Mega Man battling Dhalsim

Street Fighter X Mega Man mimics the appearance and gameplay style of Mega Man games released on the Nintendo Entertainment System. The game's premise and plot center around its status as a crossover video game and the respective anniversaries of both franchises. Having fought countless Robot Masters over the years, Mega Man is ready to lie back, relax and enjoy his 25th anniversary. Getting wind of this, Ryu and his fellow Street Fighters want one last battle before they let their own anniversary finish. In terms of gameplay, Mega Man uses the same set of moves (the slide and the charge shot) featured in Mega Man 4. Instead of using stages based on Mega Man and using Robot Masters as level bosses, the stages share influences from the Street Fighter franchise stages and characters such as Blanka, Chun-Li, and Ryu take the place of the Robot Masters as the end of level bosses. The Street Fighter characters use their signature moves as attacks; in addition, they have their own Super Meters that build up when they take damage during the boss fights and allow them to launch a powerful attack at Mega Man once filled. Like other Mega Man games, defeating each boss earns Mega Man a new weapon based on the characters' attacks, such as Ryu's Hadouken and Chun-Li's Hyakuretsu Kyaku. After clearing the eight main levels, the player then moves on to face the final set of bosses. Clearing certain conditions allows players to fight hidden bosses Sagat and Akuma at the end of the game.

==Development==
The game began as the private development of Seow Zong Hui who presented an early build to Christian Svensson, Capcom's Senior VP of consumer software, at EVO 2012. Svensson showed the build to several staff members in the Capcom office (including senior community manager Brett Elston), and Capcom later decided to assist in the development of the game. While Zong Hui continued to develop the game based on his original design, Capcom took over tasks such as funding, marketing, and quality assurance. Capcom decided to distribute the game on PC instead of gaming consoles because Zong Hui did not have a license for console development. Svensson has noted that Capcom will consider console releases in the future, but chose to initially distribute the game on PC to keep the game free for fans and meet its December 17 target release date.

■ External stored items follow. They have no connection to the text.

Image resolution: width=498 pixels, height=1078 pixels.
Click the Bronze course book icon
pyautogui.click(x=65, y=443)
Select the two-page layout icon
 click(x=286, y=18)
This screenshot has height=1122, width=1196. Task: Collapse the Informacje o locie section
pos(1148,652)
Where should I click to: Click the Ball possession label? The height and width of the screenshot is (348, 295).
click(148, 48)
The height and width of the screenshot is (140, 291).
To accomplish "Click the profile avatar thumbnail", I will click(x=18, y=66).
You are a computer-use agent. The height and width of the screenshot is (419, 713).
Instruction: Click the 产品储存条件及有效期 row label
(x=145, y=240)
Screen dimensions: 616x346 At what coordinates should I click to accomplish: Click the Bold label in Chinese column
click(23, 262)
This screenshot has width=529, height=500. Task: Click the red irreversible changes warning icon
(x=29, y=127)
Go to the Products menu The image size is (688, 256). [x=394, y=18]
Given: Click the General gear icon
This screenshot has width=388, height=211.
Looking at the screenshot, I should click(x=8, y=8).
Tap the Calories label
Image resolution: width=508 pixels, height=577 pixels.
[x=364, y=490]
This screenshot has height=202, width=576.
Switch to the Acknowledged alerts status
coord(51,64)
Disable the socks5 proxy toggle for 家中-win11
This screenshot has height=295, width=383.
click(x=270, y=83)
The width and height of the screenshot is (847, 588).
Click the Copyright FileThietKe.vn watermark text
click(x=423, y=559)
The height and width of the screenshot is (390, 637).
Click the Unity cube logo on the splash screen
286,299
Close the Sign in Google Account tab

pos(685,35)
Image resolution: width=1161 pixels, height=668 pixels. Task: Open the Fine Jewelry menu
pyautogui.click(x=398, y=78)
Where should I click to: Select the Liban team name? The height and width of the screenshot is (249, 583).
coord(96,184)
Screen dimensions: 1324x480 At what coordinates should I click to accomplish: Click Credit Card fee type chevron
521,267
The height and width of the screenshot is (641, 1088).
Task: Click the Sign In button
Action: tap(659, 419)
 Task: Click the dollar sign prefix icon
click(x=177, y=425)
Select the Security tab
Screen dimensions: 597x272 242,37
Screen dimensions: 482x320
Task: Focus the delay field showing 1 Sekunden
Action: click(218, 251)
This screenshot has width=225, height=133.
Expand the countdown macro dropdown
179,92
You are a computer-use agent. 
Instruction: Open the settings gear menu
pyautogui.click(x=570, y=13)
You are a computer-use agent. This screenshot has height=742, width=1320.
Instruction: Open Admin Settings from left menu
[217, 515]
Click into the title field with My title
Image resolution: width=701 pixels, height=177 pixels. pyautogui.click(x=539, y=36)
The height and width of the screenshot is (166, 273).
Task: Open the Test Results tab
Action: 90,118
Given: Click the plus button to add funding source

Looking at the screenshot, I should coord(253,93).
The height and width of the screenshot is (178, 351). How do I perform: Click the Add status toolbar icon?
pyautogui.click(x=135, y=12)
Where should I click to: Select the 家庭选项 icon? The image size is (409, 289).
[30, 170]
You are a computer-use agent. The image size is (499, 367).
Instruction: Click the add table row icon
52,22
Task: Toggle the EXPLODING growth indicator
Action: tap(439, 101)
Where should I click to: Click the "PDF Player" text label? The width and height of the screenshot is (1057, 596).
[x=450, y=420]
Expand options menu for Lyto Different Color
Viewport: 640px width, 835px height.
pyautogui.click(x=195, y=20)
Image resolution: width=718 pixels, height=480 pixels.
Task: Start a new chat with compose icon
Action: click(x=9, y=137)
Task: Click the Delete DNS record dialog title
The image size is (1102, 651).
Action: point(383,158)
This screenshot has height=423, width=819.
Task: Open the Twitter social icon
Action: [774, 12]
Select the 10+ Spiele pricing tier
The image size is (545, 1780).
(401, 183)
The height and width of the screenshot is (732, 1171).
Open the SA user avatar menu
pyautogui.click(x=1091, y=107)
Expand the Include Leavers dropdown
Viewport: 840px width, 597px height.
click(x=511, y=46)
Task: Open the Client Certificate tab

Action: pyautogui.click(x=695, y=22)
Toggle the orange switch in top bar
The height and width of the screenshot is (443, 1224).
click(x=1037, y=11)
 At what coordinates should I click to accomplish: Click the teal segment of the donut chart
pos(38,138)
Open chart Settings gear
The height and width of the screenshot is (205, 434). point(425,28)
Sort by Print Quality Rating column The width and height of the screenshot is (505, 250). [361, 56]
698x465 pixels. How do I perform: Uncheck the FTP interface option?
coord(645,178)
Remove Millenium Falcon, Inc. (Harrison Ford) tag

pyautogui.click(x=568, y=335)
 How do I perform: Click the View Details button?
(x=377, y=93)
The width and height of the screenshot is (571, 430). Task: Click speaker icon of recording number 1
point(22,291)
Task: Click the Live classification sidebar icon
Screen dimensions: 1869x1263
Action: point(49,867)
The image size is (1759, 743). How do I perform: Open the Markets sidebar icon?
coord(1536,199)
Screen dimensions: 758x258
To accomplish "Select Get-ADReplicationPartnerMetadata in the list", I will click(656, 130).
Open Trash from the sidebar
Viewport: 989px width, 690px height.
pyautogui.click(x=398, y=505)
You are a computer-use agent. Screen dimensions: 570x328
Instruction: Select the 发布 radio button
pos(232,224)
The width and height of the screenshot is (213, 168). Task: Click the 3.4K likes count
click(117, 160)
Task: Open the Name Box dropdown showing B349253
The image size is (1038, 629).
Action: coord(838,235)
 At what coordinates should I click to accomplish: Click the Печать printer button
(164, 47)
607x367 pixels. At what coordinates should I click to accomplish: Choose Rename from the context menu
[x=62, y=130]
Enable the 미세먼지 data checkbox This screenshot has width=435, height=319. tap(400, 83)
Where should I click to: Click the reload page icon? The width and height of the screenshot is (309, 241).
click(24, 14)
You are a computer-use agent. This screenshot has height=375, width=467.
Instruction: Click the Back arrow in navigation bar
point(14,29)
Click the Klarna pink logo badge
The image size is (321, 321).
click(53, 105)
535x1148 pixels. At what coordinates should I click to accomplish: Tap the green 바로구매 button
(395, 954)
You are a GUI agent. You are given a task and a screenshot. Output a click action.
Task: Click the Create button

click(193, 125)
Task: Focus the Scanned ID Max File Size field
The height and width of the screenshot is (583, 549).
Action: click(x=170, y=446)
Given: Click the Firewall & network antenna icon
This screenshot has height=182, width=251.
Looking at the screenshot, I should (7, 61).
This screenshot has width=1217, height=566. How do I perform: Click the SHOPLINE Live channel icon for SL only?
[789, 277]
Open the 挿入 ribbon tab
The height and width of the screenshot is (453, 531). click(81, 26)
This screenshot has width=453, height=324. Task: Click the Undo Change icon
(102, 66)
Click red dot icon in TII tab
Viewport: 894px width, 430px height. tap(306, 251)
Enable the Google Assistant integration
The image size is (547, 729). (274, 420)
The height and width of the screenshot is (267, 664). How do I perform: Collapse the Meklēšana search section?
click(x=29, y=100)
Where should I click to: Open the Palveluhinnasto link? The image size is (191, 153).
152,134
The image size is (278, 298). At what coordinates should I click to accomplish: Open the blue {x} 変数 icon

Zong Hui noted several concepts that were scrapped during development. Yang was originally planned as a boss character but was ultimately replaced by Chun-Li. His special weapon is still included in the game via cheat codes. Zong Hui also wanted to include alternate costumes for boss characters and a second playable character from the Street Fighter franchise.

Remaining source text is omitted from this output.